» **Document**
Graffiti received negative reviews from most music critics. At Metacritic, which assigns a normalized rating out of 100 to reviews from mainstream critics, the album received an average score of 39, based on 12 reviews, which indicates "generally unfavorable reviews". It is the lowest-rated album of 2009 on Metacritic.

Steve Jones of USA Today gave the album two-and-a-half out of four stars and commented that Brown "succeeds in expanding his sonic horizons with rock and Euro-dance influenced rhythms that are sure to ignite dance floors and innervate his electrifying performances". Billboards Gail Mitchell complimented its music as "a forward-moving fusion of R&B, pop, rock and Euro-dance". Thomas Golianpoulous of Spin said Brown sounded "remorseful", ending the review by saying "The album's most striking moment is 'Fallin' Down.' Over an ominous guitar riff, the 20-year-old sings, 'It's getting heavy / I think I'm getting ready to break down.' It's the most honest moment of his short career. The kid sure needs a vacation." Despite writing that it has filler tracks, Dan Gennoe of Yahoo! Music gave the album a seven out of 10 rating and called it the "highest point of his career". Chicago Tribune writer Greg Kot noted an "inconsistent and sometimes contradictory tone" in Brown's lyrics, but commented that the album has "several top-notch pieces of innocuous dance music". Leah Greenblatt of Entertainment Weekly complimented its "zero-gravity pleasures", writing that "at its best moments, it still floats". Sarah Rodman of The Boston Globe commended the music and production, but criticized Brown's songwriting. Joey Guerra of the Houston Chronicle said the album might have worked, but much of it "never takes flight, instead recycling the usual slick touches and arrangements." BBC Online's Jude Rogers noted "slinky RnB body-poppers and cheesy, breathy ballads" and commented that "plodding melodies draw attention to Brown's unpleasantly macho style".

Rolling Stone writer Jody Rosen expressed a mixed response towards its "punchy dance-pop songs full of club-ready beats and Casanova gestures", calling it "a bland, occasionally obnoxious, pro forma R&B album". Slant Magazines Eric Henderson commented that "the only compelling thing about the incoherent Graffiti is the material (both external and internal) that makes it even less palatable than a simply below-average collection of paint-by-numbers R&B beats." Michaelangelo Matos of The A.V. Club gave the album an F rating and stated "The production is clean and often lively, and Brown sings well enough. The problem is what he's singing". AllMusic editor Andy Kellman also dismissed the album's songwriting and called Brown "exceptionally insufferable" on most of the songs. Chicago Sun-Times writer Jim DeRogatis gave the album one out of four stars and described it as "thoroughly mediocre". Pete Paphides of The Times panned its ballads, called them a "slopfest of mawkish penitence". Jon Caramanica of The New York Times questioned the lyrics' substance and called Graffiti "a curiously electro-moon double faced album that largely thumbs its nose at close reading".

» **Stored rows**
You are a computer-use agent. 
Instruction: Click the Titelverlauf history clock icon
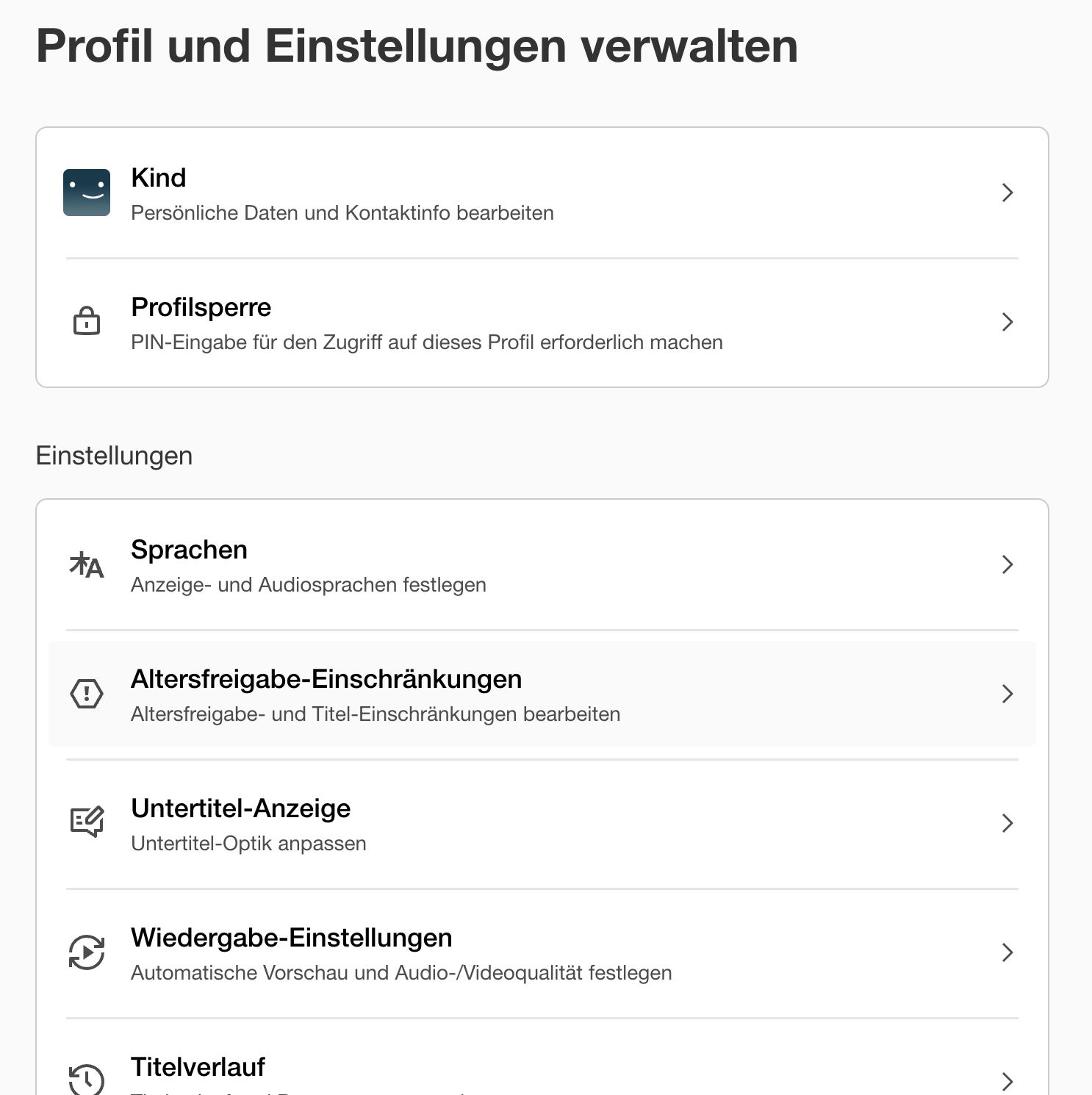click(87, 1079)
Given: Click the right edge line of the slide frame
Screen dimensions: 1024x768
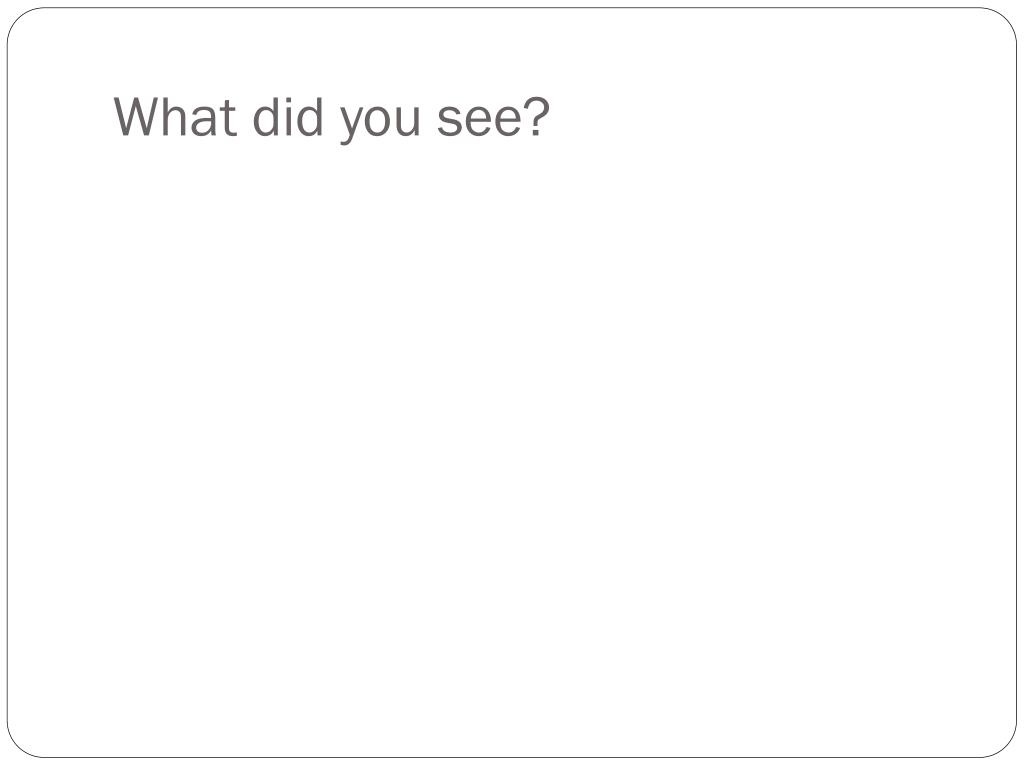Looking at the screenshot, I should pos(1016,384).
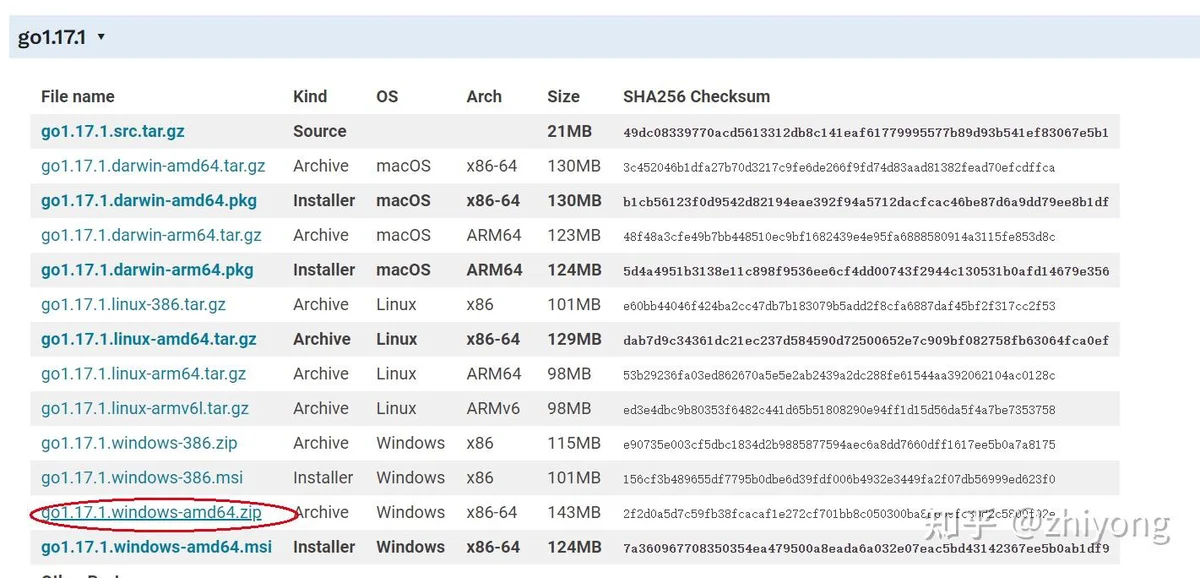Open go1.17.1.darwin-amd64.tar.gz link

[x=153, y=166]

» **Short task**
In the passage on the critical reception of Graffiti, what average Metacritic score did the album receive, and from how many reviews? The listing has no connection to the passage on the critical reception of Graffiti.

» **Complete answer**
It received an average score of 39, based on 12 reviews.